++++ Raw data ++++

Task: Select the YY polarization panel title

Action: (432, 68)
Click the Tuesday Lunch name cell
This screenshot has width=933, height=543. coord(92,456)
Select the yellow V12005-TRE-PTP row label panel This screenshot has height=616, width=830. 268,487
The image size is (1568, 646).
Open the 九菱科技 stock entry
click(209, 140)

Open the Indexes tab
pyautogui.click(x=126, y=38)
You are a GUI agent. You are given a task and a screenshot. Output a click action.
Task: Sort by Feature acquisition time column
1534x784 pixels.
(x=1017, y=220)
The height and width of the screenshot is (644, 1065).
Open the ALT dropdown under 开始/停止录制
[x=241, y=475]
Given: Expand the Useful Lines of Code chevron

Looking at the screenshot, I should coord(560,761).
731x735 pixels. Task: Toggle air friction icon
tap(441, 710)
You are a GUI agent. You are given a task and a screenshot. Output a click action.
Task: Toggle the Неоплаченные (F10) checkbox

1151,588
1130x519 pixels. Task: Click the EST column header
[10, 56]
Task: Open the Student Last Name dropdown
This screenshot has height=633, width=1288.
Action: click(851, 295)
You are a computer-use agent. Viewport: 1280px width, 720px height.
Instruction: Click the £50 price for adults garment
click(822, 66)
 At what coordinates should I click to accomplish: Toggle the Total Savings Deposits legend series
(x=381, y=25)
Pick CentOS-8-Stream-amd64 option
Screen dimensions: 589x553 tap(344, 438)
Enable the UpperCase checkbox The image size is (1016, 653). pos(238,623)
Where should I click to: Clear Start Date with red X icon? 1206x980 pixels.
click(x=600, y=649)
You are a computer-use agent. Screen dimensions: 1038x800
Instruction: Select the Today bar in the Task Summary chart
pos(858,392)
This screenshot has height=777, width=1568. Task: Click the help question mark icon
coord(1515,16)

++++

# Exercise brief
Print out each line of the data exactly.

# Response to the exercise
Task: Select the YY polarization panel title

Action: (432, 68)
Click the Tuesday Lunch name cell
This screenshot has width=933, height=543. coord(92,456)
Select the yellow V12005-TRE-PTP row label panel This screenshot has height=616, width=830. 268,487
The image size is (1568, 646).
Open the 九菱科技 stock entry
click(209, 140)

Open the Indexes tab
pyautogui.click(x=126, y=38)
You are a GUI agent. You are given a task and a screenshot. Output a click action.
Task: Sort by Feature acquisition time column
1534x784 pixels.
(x=1017, y=220)
The height and width of the screenshot is (644, 1065).
Open the ALT dropdown under 开始/停止录制
[x=241, y=475]
Given: Expand the Useful Lines of Code chevron

Looking at the screenshot, I should coord(560,761).
731x735 pixels. Task: Toggle air friction icon
tap(441, 710)
You are a GUI agent. You are given a task and a screenshot. Output a click action.
Task: Toggle the Неоплаченные (F10) checkbox

1151,588
1130x519 pixels. Task: Click the EST column header
[10, 56]
Task: Open the Student Last Name dropdown
This screenshot has height=633, width=1288.
Action: click(851, 295)
You are a computer-use agent. Viewport: 1280px width, 720px height.
Instruction: Click the £50 price for adults garment
click(822, 66)
 At what coordinates should I click to accomplish: Toggle the Total Savings Deposits legend series
(x=381, y=25)
Pick CentOS-8-Stream-amd64 option
Screen dimensions: 589x553 tap(344, 438)
Enable the UpperCase checkbox The image size is (1016, 653). pos(238,623)
Where should I click to: Clear Start Date with red X icon? 1206x980 pixels.
click(x=600, y=649)
You are a computer-use agent. Screen dimensions: 1038x800
Instruction: Select the Today bar in the Task Summary chart
pos(858,392)
This screenshot has height=777, width=1568. Task: Click the help question mark icon
coord(1515,16)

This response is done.